MR STYLES: They did, but – they did have, because, personally, I didn’t like the logo and I – I think I passed on the information that I would prefer a different sort of – it was nothing to do with me, that’s the producer, but, in effect, I remember seeing it, if only on the basis that I really made comment about the logo.
MR STEPHENS: Did you see any other logo on Paul Lawrence’s products?
MR STYLES: No I didn’t. No. What I saw today was the first time I’d ever seen that particular logo [that is the image at [46] of these reasons].
MR STEPHENS: Alright. And so can you say with any certainty that Mr Lawrence’s logo of the Food Channel was shown … on the ABC Asia Pacific network over the period stated in your affidavit?
MR STYLES: Yes.
66 I accept the evidence of Mr Styles who I found to be an impressive witness.
The evidence of Mr Riley
67 Mr Peter Riley gave this evidence.
68 He is the Managing Director of Creatop Australia Pty Ltd (“Creatop”) which is a software development, web design and web hosting company. He says he was contacted in November 2004 by Mr Lawrence and asked to develop a plan for a website for FCN. On 22 December 2004, a mock website was established. In March 2005, Mr Riley spoke with Mr Lawrence about the virtue of utilising particular website programs (Jarvascript for dropdown boxes and rollovers, moving images and the streaming of videos and “flash videos”). Mr Riley says that in early April 2005 FCN’s website “went to air on the internet”. Mr Riley says that in September 2005 a number of videos were loaded onto the website which included an animated version of an image Mr Riley sets out at para 9 of his affidavit which is the image depicted at [21] of these reasons. The words “THE FOOD CHANNEL” were also loaded onto the website in conjunction with the animated image.
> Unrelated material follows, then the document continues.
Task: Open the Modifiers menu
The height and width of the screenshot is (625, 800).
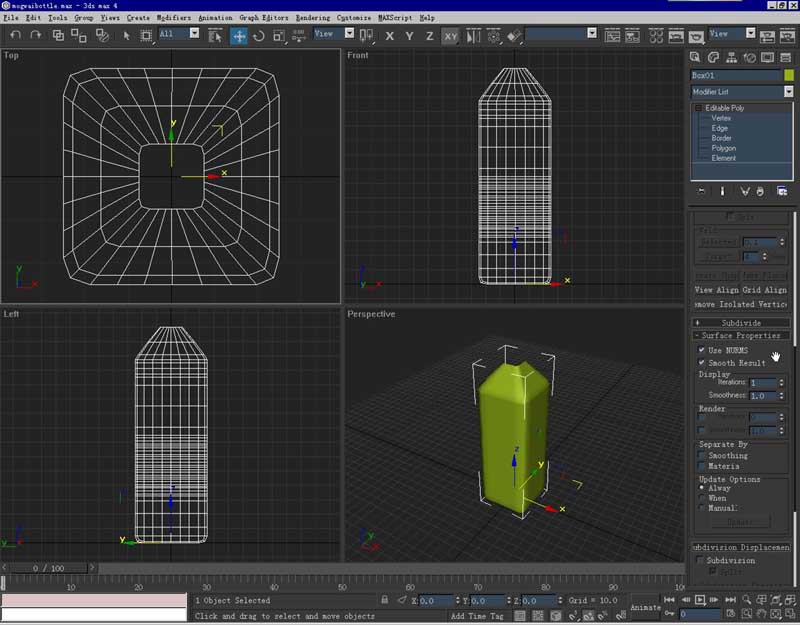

69 Mr Riley says that the animated image has continuously since September 2005 been a feature of FCN’s website. Mr Riley said that he had taken the opportunity to view the FCN website log and had determined the abovementioned dates from the logs. An examination of the archival “Wayback” site confirms that FCN’s website on 17 October 2005 depicted the animated image and also a static version of the image. In the course of cross‑examination, Mr Riley was asked to investigate whether he could identify the relevant logs which enabled him to say in his affidavit that the image had continuously been present on the site from September 2005. He was not able to locate the logs but asserted that as at 6 June 2009 when his affidavit was sworn, he was able to swear to the dates by reference to the logs. In any event, it is now clear that the trade mark was uploaded to the website at least from 17 October 2005 and I find that it was present on the website at least until 14 July 2006. It also follows that the video images uploaded to the website incorporating the animated image contained that animation at 17 September 2005 rather than, for example, as uploaded, a version or animated version of the image depicted at [46] of these reasons.
70 I accept the evidence of Mr Riley especially having regard to the corroborative evidence from the archival “Wayback” site.
The evidence of Mr Day
71 Mr Matthew Day gave this evidence.
72 In the period June 2003 to April 2007, Mr Day was the Programming Manager for a free‑to‑air community television channel called “Briz 31” broadcast in the greater Brisbane area. In that role, it was Mr Day’s job to negotiate contracts for the sale of air time and related sponsorships for the channel. Mr Day was also in charge of program scheduling. He says that on or about February 2005 he met Mr Shane Appleby who was associated with a program called “Stained Glass Fishbowl” produced by a Sydney company for community television for use around Australia. The program is a variety show related to the arts and popular culture. Mr Day could not recall the name of the production company but could recall the name of the program. Mr Day spoke to Mr Lawrence concerning a sponsorship by FCN of the program. It agreed to do so. Mr Day says Mr Lawrence provided Briz 31 with a copy of an FCN sponsorship tape that contained promotional material advertising FCN’s website. The tape included a depiction of the elements of FCN’s trade mark 733265 involving the use of the words “FOOD CHANNEL” and the image set out at para 4 of his affidavit which is the image at [21] of these reasons. Mr Day says that the image was animated in the tape “such that the food and vegetables etc rotate around the TV antenna with the words Food Channel”.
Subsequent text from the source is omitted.